The other part to this I loved was hearing about his move down to London, and the crazy life he lived. The people he's friends with and the situations he got into don't come across as braggy or like he's name-dropping, instead it reads in such a way that it's like you're watching this young guy find his feet in a new city at a time when there was a lot less judgement and things weren't so polished. Meeting Amy Winehouse before she got big, ending up at a Madonna party with his parents, and getting life advice off Kate Moss while she eats bread and butter - it's insane what he's done but yet he makes it seem normal, and reminded me that celebrities are just people too and he approached all these situations with that attitude. Grimmy is actually very 'in there' with the biggest celebrities in the world, you only have to look at the photos in the book to see that (love a photo section in a book btw), but yet when you're reading his words, he doesn't come across like a knobby celeb at all.
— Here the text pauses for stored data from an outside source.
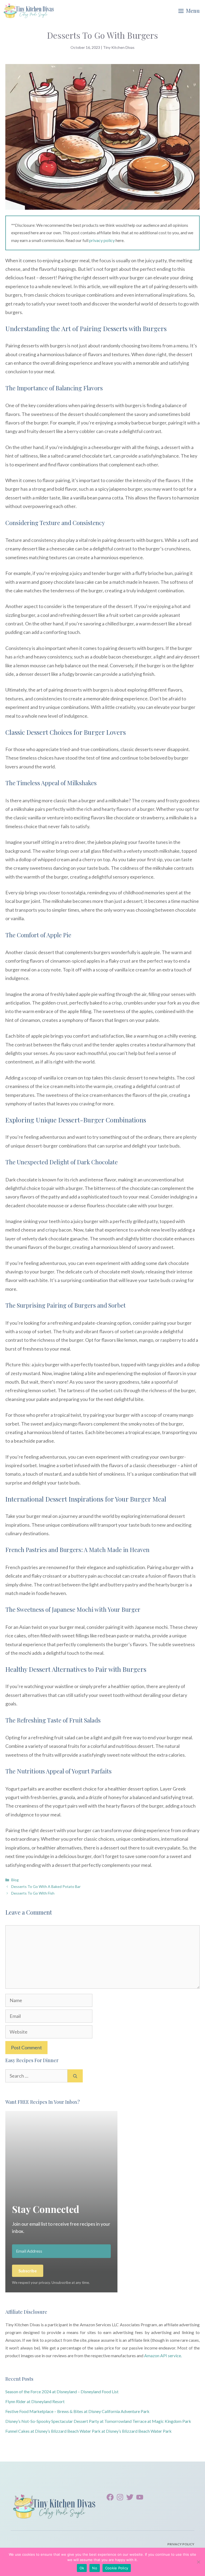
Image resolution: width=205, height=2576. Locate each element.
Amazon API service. (163, 2355)
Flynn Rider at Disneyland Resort (35, 2401)
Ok (82, 2568)
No (94, 2568)
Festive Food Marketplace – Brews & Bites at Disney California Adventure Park (77, 2411)
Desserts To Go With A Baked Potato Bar (46, 1886)
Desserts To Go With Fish (32, 1893)
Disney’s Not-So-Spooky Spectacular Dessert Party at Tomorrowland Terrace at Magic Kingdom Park (98, 2421)
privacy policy (102, 240)
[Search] (75, 2075)
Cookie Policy (116, 2568)
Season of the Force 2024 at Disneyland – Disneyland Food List (62, 2391)
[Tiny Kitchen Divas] (29, 10)
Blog (15, 1880)
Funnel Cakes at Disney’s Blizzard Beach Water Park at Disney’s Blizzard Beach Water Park (88, 2431)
He is still the boy from Oldham that grew up wanting to be on the radio.
It's not all parties and celebs though, he does let you hear about his lower times and personal losses. I very rarely cry over a book, but when he talks about losing his dad, I was a mess. He also talks about when the partying got too much, and a scary encounter with weed. All these things combined make it a brilliant read.
Overall I'd say I found this so motivating. Reading about how he found his way in the media industry has made me excited for what I have to come in my career. Right now I've just got my exams back making me a senior journalist so the world is my oyster and who knows what's I've got ahead of me. If I'm even slightly as successful as Grimmy, I'll be chuffed.